Google has purchased Motorola Mobility with the price tag of $12.5 billion. They hope to consolidate hardware and software so to better able to compete with the mobile phone giant, known as Apple. The acquisition gives Google direct control over mobile phone development and profits, which is said to put them head to head, if not above Apple’s iPhone’s.
There might just be a problem with this golden egg, since companies like Samsung, HTC, and Sony all run Android on their cell phones. These companies are now in direct competition with their Android software supplier – Google. Google has said that they will keep Motorola a separate company so that it will be just another licensee. This sounds great in principle, but it may be hard to convince the other licensees that is truly the case. Google may find other Android licensees dropping their software in the future do to this acquirement.

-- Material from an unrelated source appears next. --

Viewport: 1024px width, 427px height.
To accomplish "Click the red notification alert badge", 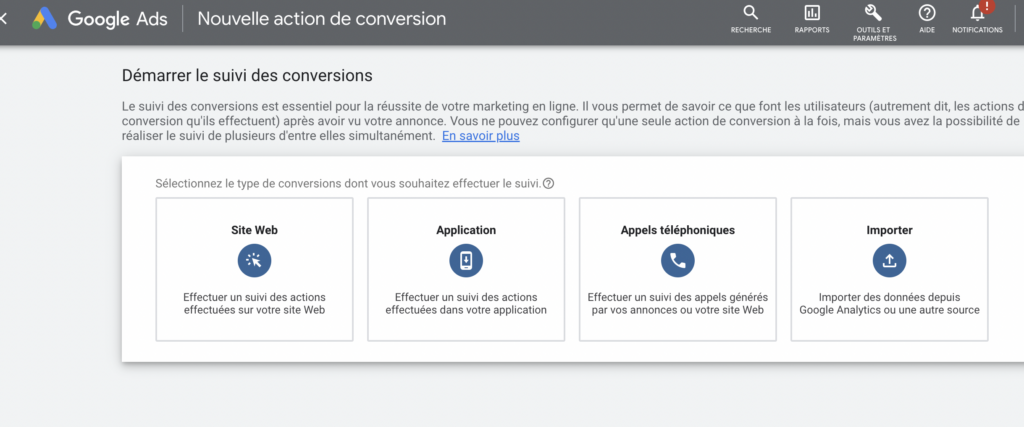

RIM may be able to profit from this situation since there will more than likely be some degree of in-house fighting between Google and their licensee’s. This will slow down many of RIM’s top competitors just in time for their new BlackBerry release. It’s been said that the new BB’s are high-end products that will be able to compete in this tough market, at least for the time being.
Google also may face more anti-trust problems this unification Motorola. Google has been rumored to throw their weight around to get what they want, and with Motorola Mobility now under their thumb will most likely bring further scrutiny from authorities already looking into anti-trust activities of Google and Android licensee’s.
With this big purchase comes uncertainty. Motorola Mobility stocks went up significantly, while Google shares dropped slightly. This new union could make Google the top dog in the mobile phone world within the upcoming months, but as any gamble, there are scenarios that predict many difficulties ahead for the mobile company.